Axelson scrambled to come up with the money. To purchase the unit upstairs, which is Axelson’s apartment, she turned to a mortgage. To purchase the basement unit, which is a currently vacant retail space, she turned to a private loan. To purchase the unit the shop is in, she turned to friends, family, neighbors, and strangers.
Axelson launched a crowdfunding campaign on the online platform GoFundMe on July 2 with the headline “Save Womencrafts.” The target was the $200,000 down payment for the shop’s condo unit.
“The GoFundMe is only for the part of the building that benefits the community,” she said. “It’s not to help with my apartment or the extra bottom unit.”
Less than three weeks later, on July 21, Axelson had raised that $200,000.
“When I’ve walked down the street this week, people have yelled ‘Congratulations!’ to me,” Axelson said. “It really was amazing to see the community taking care of its own.”
Womencrafts was founded in 1973 as a lesbian and feminist bookstore, though that descriptor calls to mind something a little more 20th-century than the store’s current iteration as a “queer, intersectional space.”
Axelson moved to Provincetown from Boston in 2010 and told the Independent in an October 2020 interview that working at Womencrafts had been a “get well” job after working for many meaningful but stressful years as a social worker. She eventually bought the business from its founders — but that did not include the real estate.
As of this writing, the GoFundMe campaign has raised a little over $211,000 from over 1,300 donations, some as little as $5 and one for $15,000.
Axelson is leaving her listed goal at $200,000, but she is keeping the GoFundMe page live and continuing to accept donations toward the $700,000 total sale price of the store’s unit. At Women’s Week in mid-October, she plans to end the campaign and host a celebration thanking the community.
Initially, Axelson hesitated to ask for help. “That was shame talking,” Axelson said. “I thought I wasn’t allowed to ask.”
She thought back to the early months of the pandemic when many small businesses, forced to shut down for months, turned to GoFundMe. “I thought, ‘Wait a minute, I love small businesses, I want to support these other people — people would and could support Womencrafts.’ ”

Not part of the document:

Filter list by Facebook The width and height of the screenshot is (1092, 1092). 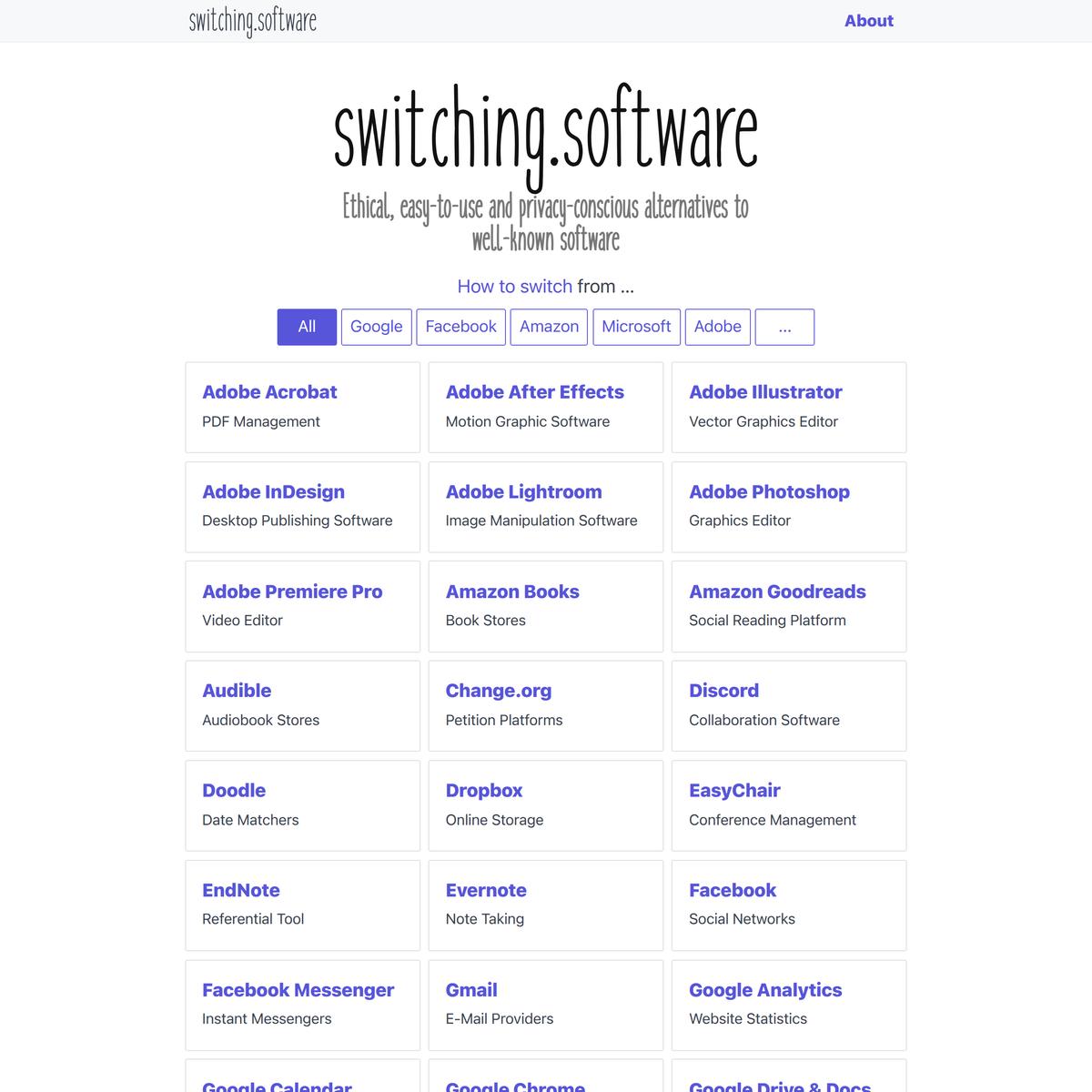[x=460, y=327]
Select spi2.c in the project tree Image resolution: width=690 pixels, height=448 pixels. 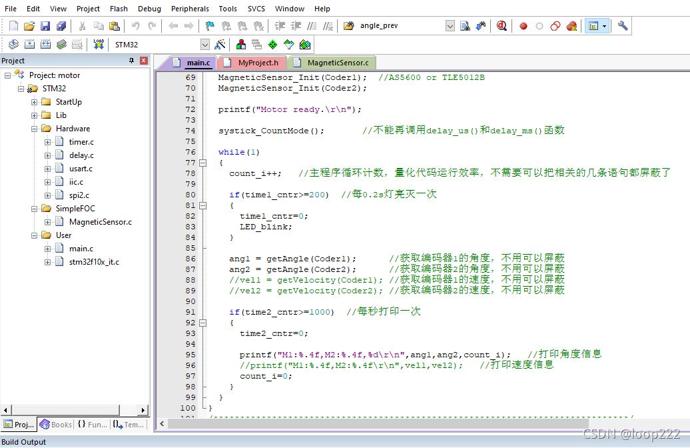click(x=79, y=195)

The first donations came from friends of the shop, but after that Axelson said she didn’t recognize many of the names of the donors.
She also worried, when her fundraiser was described in a Cape Cod Times story, that people from more conservative corners of the Cape might not be sympathetic. But having more people know about her quest has been mainly positive. “I ended up getting four nasty comments about being a lesbian,” she said, “and one ‘Jesus saves.’ ”

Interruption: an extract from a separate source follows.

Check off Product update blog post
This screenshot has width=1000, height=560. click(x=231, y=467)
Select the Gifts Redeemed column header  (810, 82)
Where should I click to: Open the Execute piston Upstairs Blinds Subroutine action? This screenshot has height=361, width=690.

The experience has reminded Axelson how supportive the lesbian, queer, and Provincetown communities can be. And those nasty comments are an important reminder of why Womencrafts exists in the first place, she says: “We’re in danger all the time. And we have to take care of each other because of that.”
The shop has a wealth of information for LGBTQ people and those trying to support them. “Right now, it’s family members coming in asking about their kids and grandkids who are trans,” she says. She’s glad the store is the kind of place where people can ask those questions.

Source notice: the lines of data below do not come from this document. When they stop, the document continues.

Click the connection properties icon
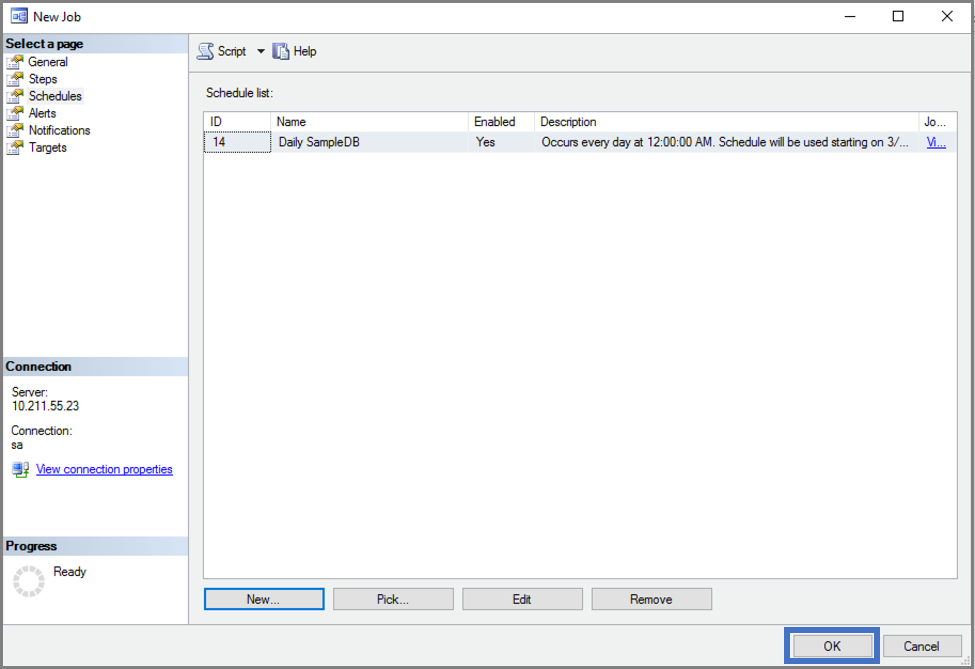Image resolution: width=975 pixels, height=669 pixels. coord(21,470)
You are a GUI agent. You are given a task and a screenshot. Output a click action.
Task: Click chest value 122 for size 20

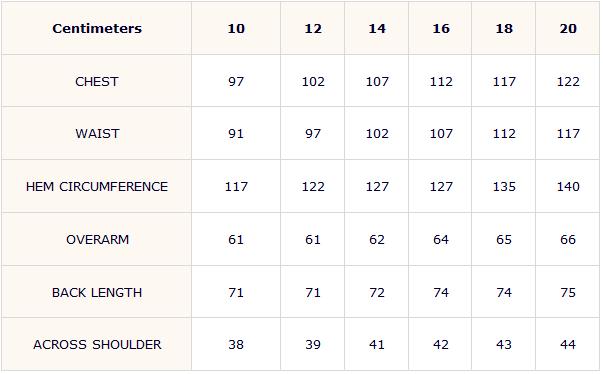click(568, 81)
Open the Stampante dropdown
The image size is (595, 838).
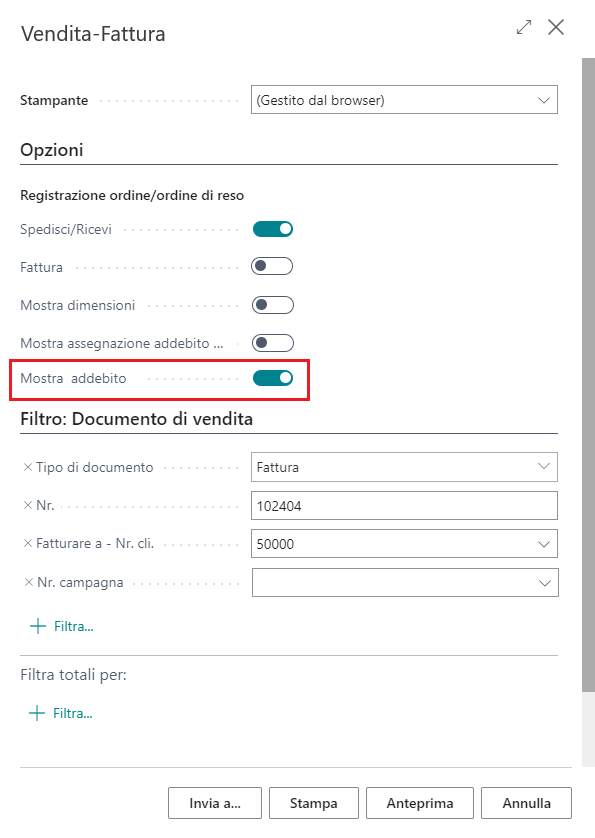pos(542,100)
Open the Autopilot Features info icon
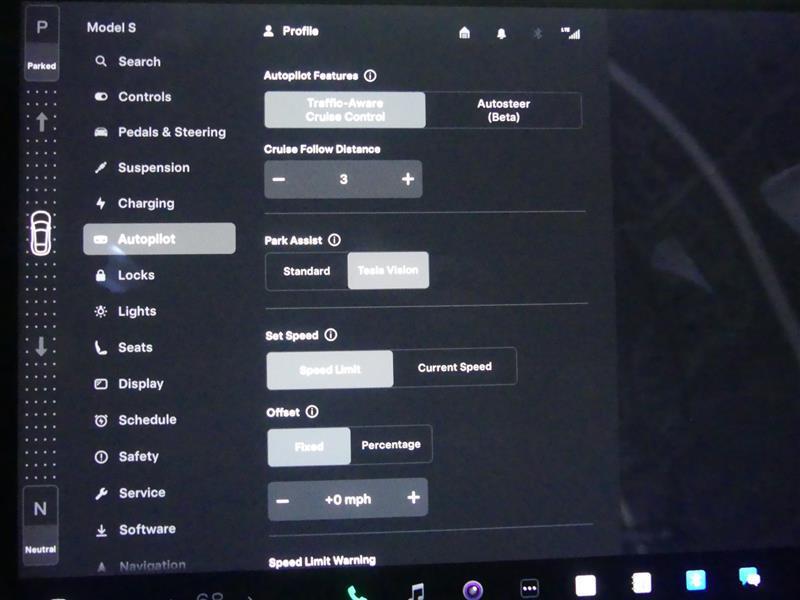 coord(370,75)
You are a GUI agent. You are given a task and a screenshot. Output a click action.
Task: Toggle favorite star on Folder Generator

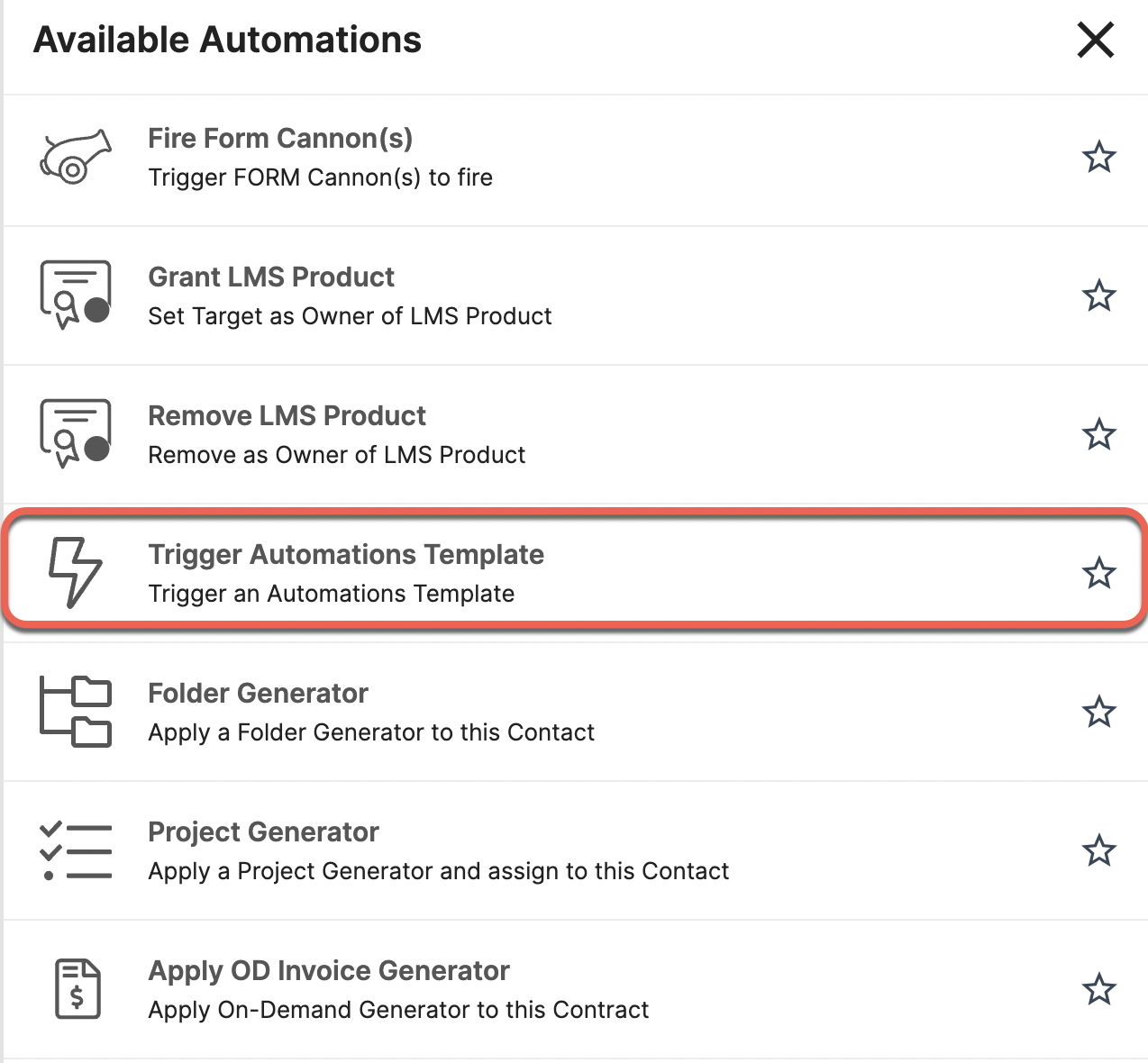tap(1098, 712)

At the same time, in Provincetown and nationwide, spaces for lesbians are increasingly hard to come by. According to the Lesbian Bar Project, a nonprofit based in New York, there are only 21 lesbian bars left in the country, none of which are in Massachusetts.
“There used to be places where lesbians could dance,” Axelson said. “Those don’t exist anymore.
“My priority is always to be intersectional,” she adds. “But I’m a lesbian and the shop is lesbian- originated, owned, and operated. That community feels less and less visible here.
“If, one day, it was ever so awesome in the world that there didn’t need to be a space that focuses solely on works made by women and trans folks, then, hey, I’d be happy to close the shop,” she says. “But I don’t imagine that happening in my lifetime. So, for now, more art, more books, more activism, more Womencrafts.”